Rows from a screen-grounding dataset
__________
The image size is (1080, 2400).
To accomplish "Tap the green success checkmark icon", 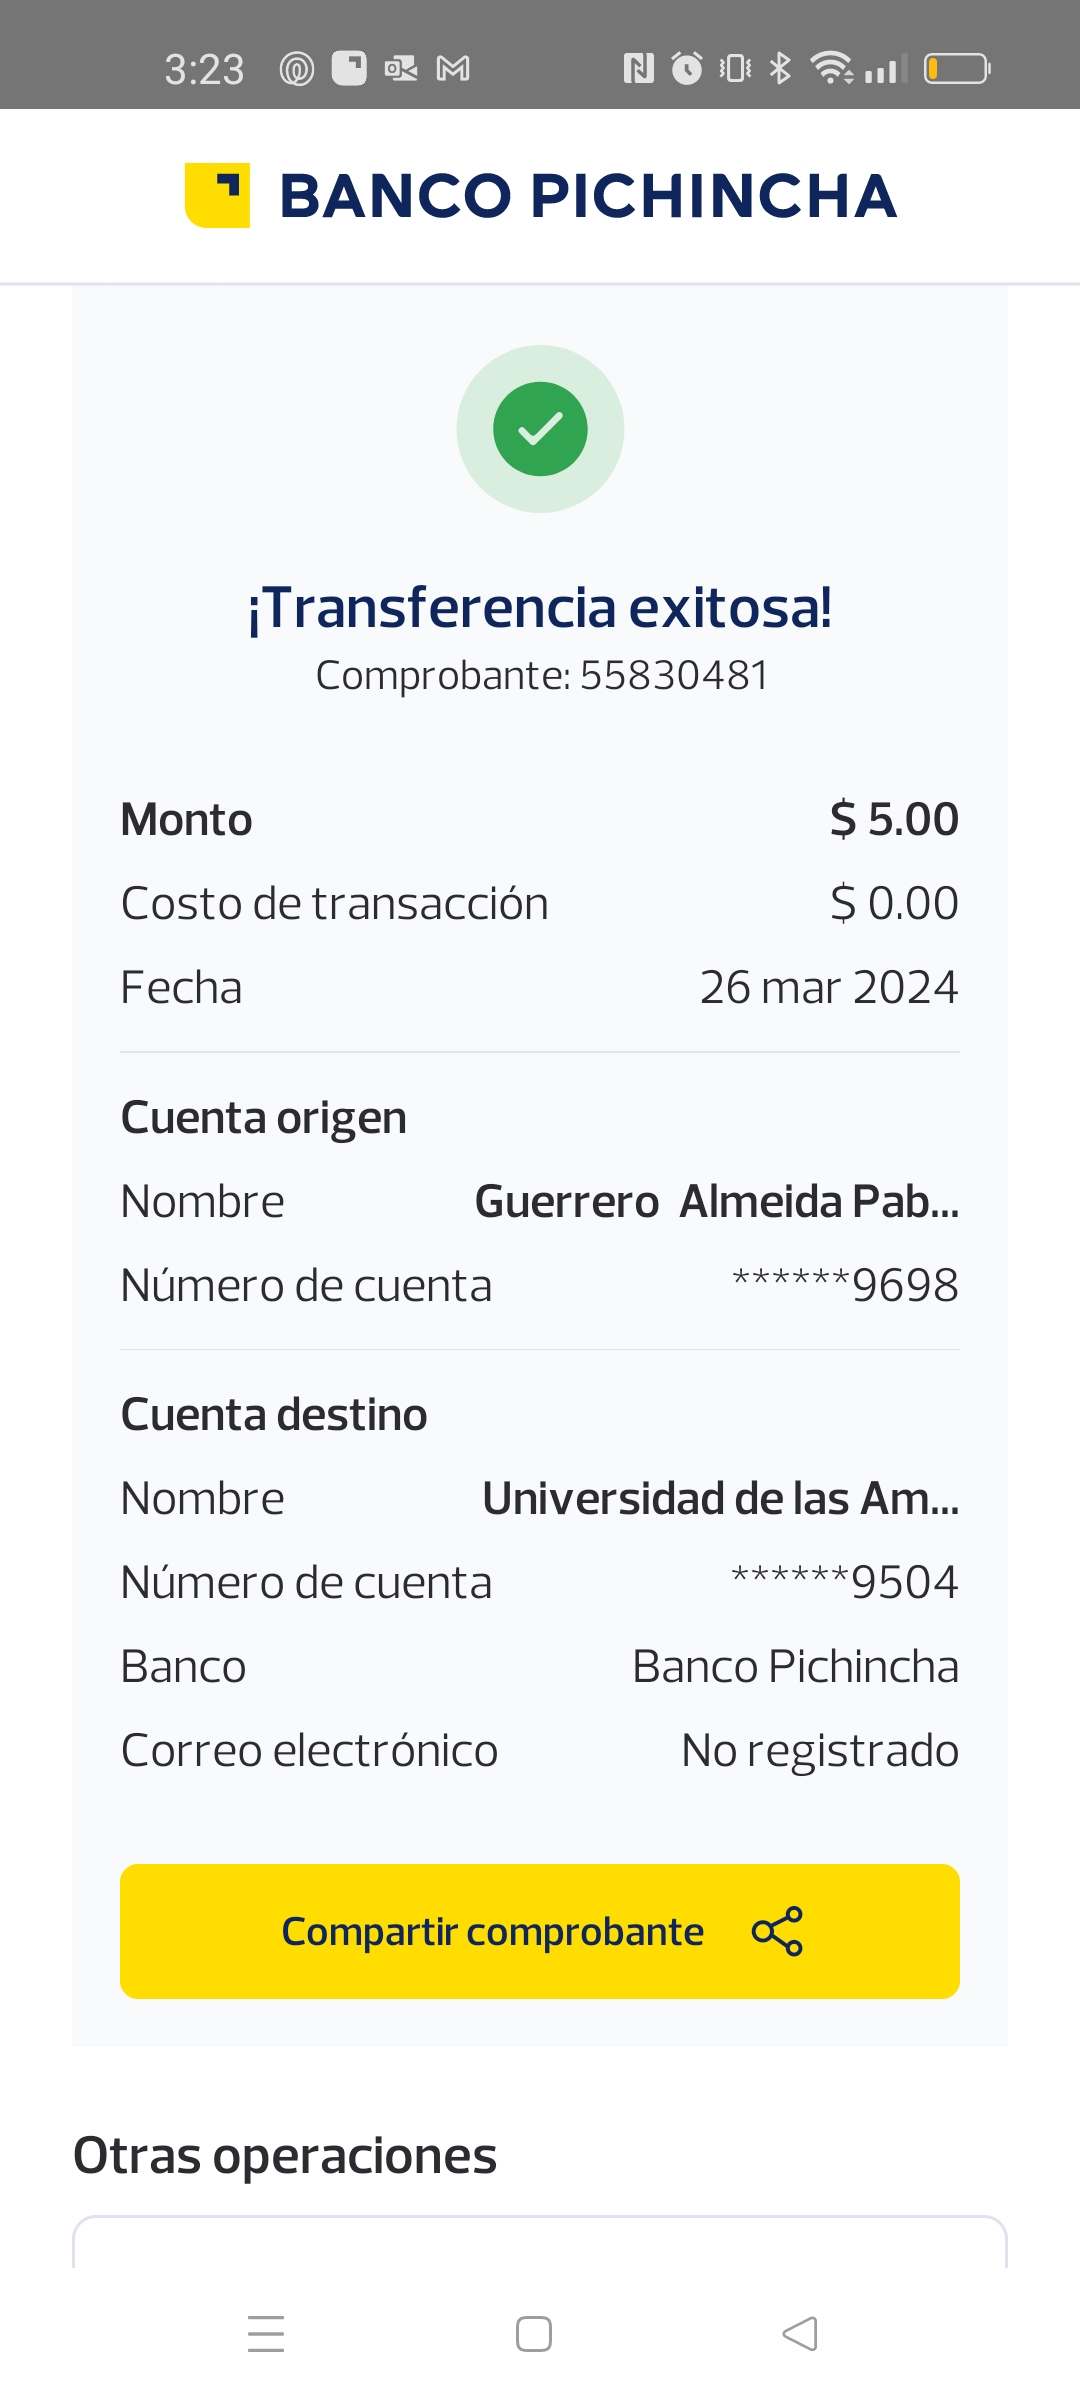I will coord(540,429).
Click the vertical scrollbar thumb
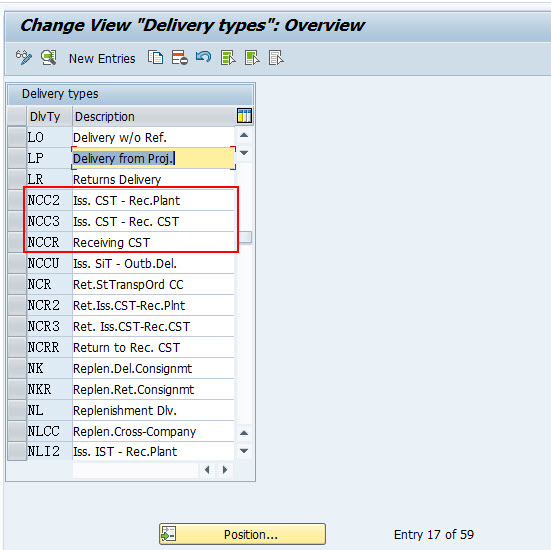The height and width of the screenshot is (550, 551). pos(245,237)
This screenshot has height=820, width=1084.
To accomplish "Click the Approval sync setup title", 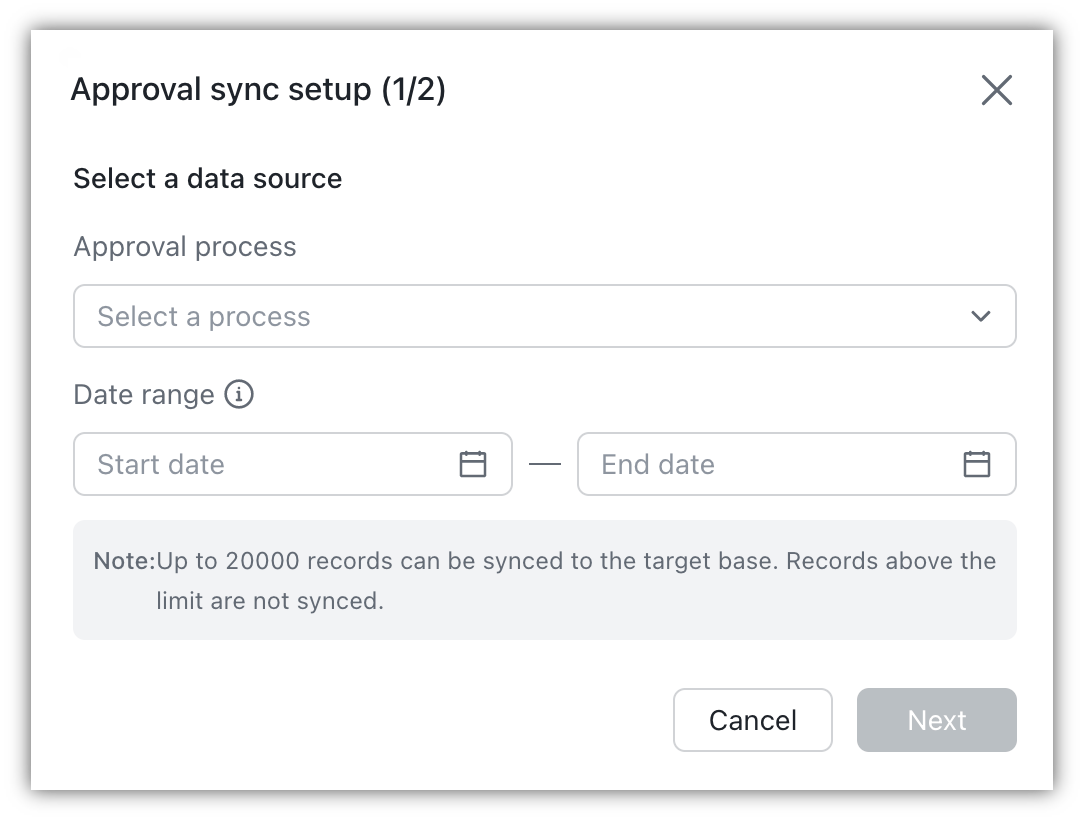I will pos(258,90).
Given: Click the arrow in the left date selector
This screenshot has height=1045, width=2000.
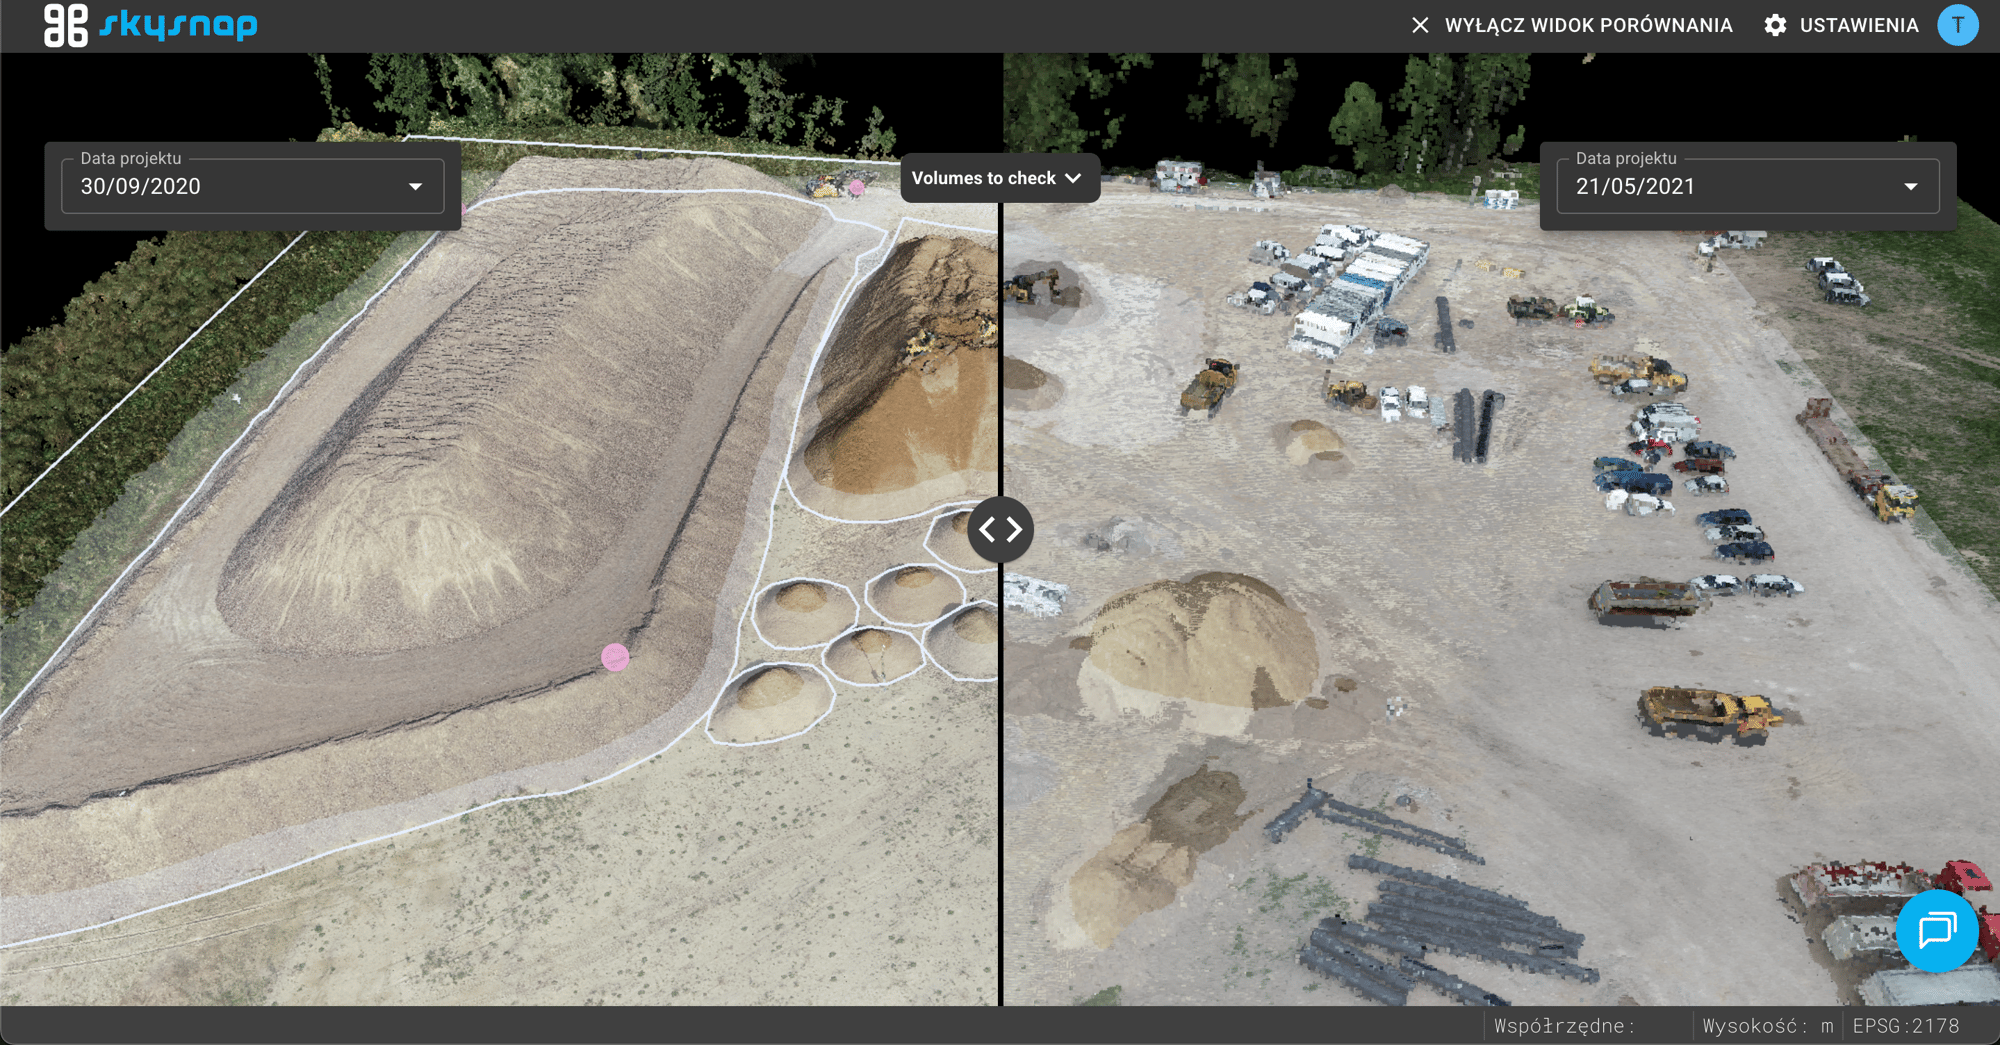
__________
### REQUIREMENTS
Write out the records verbatim from the line containing "Given: Click the" through the end of the records, leaving out the pictures.

### SOLVED EXERCISE
Given: Click the arrow in the left date selector
This screenshot has height=1045, width=2000.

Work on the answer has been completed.